Some sources present Chebyshev's sum inequality as:

$\ds n \sum_{k \mathop = 1}^n a_k b_k \ge \paren {\sum_{k \mathop = 1}^n a_k} \paren {\sum_{k \mathop = 1}^n b_k}$

## Also known as

Chebyshev's Sum Inequality is also known as Chebyshev's Inequality.
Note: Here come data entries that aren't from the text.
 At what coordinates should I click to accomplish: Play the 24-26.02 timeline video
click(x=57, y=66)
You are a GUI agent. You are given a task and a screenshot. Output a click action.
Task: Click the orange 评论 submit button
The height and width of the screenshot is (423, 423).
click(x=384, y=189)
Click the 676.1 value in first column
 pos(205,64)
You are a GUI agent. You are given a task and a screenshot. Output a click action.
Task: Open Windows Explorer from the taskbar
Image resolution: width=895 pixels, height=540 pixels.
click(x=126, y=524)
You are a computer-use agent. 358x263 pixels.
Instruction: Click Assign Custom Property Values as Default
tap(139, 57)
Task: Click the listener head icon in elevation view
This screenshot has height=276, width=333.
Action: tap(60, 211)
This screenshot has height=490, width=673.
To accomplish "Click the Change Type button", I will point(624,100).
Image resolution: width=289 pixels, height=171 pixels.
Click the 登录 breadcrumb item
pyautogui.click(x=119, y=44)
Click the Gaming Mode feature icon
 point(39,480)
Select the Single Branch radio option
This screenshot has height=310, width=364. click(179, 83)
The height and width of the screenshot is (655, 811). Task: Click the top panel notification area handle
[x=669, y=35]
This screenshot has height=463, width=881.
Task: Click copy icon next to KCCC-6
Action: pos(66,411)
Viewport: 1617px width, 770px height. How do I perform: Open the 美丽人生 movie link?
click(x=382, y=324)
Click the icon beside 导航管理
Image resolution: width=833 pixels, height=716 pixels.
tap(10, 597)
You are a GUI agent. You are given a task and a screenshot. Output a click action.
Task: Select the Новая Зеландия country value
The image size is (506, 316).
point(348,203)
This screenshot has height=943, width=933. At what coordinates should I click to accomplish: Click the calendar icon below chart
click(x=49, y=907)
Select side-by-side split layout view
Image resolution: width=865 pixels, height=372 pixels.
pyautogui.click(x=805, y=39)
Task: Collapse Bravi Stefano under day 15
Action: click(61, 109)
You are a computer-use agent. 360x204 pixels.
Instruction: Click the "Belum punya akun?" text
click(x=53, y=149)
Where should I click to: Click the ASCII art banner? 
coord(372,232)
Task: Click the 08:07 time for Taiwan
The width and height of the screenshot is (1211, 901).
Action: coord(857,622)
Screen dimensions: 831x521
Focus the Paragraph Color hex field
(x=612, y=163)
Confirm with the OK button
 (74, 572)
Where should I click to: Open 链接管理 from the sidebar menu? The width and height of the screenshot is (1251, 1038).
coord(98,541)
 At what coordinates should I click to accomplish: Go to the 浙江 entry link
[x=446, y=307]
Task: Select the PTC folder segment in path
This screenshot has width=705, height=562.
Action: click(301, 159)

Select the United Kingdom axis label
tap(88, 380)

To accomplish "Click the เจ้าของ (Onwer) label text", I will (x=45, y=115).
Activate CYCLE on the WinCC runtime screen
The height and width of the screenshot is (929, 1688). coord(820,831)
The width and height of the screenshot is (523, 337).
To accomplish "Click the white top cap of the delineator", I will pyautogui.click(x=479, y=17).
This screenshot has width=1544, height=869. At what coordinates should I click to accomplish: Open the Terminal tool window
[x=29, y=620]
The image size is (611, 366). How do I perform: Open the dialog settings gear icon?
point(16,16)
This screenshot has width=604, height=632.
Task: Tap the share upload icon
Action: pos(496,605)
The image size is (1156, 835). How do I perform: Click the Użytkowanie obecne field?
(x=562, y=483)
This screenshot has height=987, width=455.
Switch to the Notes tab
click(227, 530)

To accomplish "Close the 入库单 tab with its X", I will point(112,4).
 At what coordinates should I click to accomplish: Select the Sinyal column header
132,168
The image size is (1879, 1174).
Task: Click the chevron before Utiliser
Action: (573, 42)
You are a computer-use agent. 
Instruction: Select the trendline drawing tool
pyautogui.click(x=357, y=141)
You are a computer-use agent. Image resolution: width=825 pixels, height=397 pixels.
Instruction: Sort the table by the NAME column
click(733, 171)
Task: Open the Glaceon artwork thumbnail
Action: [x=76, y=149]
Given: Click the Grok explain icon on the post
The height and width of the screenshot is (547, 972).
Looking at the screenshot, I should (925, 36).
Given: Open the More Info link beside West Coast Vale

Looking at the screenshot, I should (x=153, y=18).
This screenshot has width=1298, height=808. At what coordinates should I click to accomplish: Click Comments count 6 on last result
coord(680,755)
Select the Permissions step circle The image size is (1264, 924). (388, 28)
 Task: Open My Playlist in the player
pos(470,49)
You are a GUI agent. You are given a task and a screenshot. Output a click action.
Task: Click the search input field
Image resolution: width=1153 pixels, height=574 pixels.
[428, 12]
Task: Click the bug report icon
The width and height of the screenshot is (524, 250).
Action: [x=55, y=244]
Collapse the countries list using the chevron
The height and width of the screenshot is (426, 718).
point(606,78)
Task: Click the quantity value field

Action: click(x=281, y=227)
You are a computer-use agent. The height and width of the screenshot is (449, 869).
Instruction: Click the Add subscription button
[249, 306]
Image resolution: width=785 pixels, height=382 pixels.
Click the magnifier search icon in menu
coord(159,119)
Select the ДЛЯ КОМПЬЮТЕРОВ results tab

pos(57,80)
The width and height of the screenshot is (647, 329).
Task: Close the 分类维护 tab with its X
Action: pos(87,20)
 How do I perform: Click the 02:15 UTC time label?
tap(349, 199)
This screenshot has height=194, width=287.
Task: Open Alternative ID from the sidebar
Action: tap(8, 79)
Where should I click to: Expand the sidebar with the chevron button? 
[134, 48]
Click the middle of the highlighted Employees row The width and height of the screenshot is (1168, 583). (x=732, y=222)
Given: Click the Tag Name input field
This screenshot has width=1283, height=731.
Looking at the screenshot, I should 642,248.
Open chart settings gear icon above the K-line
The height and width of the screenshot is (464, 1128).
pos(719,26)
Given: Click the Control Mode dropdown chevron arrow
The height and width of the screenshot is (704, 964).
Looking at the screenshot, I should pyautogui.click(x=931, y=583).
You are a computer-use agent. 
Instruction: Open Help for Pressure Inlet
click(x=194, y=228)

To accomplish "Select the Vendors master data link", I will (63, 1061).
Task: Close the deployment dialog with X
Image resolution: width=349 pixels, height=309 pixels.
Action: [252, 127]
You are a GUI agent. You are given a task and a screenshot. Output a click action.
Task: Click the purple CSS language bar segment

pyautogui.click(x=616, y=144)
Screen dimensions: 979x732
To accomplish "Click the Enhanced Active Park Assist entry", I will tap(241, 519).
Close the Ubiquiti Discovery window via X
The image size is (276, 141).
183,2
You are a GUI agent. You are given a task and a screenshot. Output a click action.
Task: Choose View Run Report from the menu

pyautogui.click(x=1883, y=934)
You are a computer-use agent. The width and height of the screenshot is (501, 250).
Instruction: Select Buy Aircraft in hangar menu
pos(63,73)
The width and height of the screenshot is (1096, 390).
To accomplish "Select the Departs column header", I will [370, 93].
However, some sources use this name to mean the Bienaymé-Chebyshev Inequality, which is a completely different result.

Hence, to avoid confusion, the name Chebyshev's Inequality is not used on $\mathsf{Pr} \infty \mathsf{fWiki}$.

## Source of Name

This entry was named for Pafnuty Lvovich Chebyshev.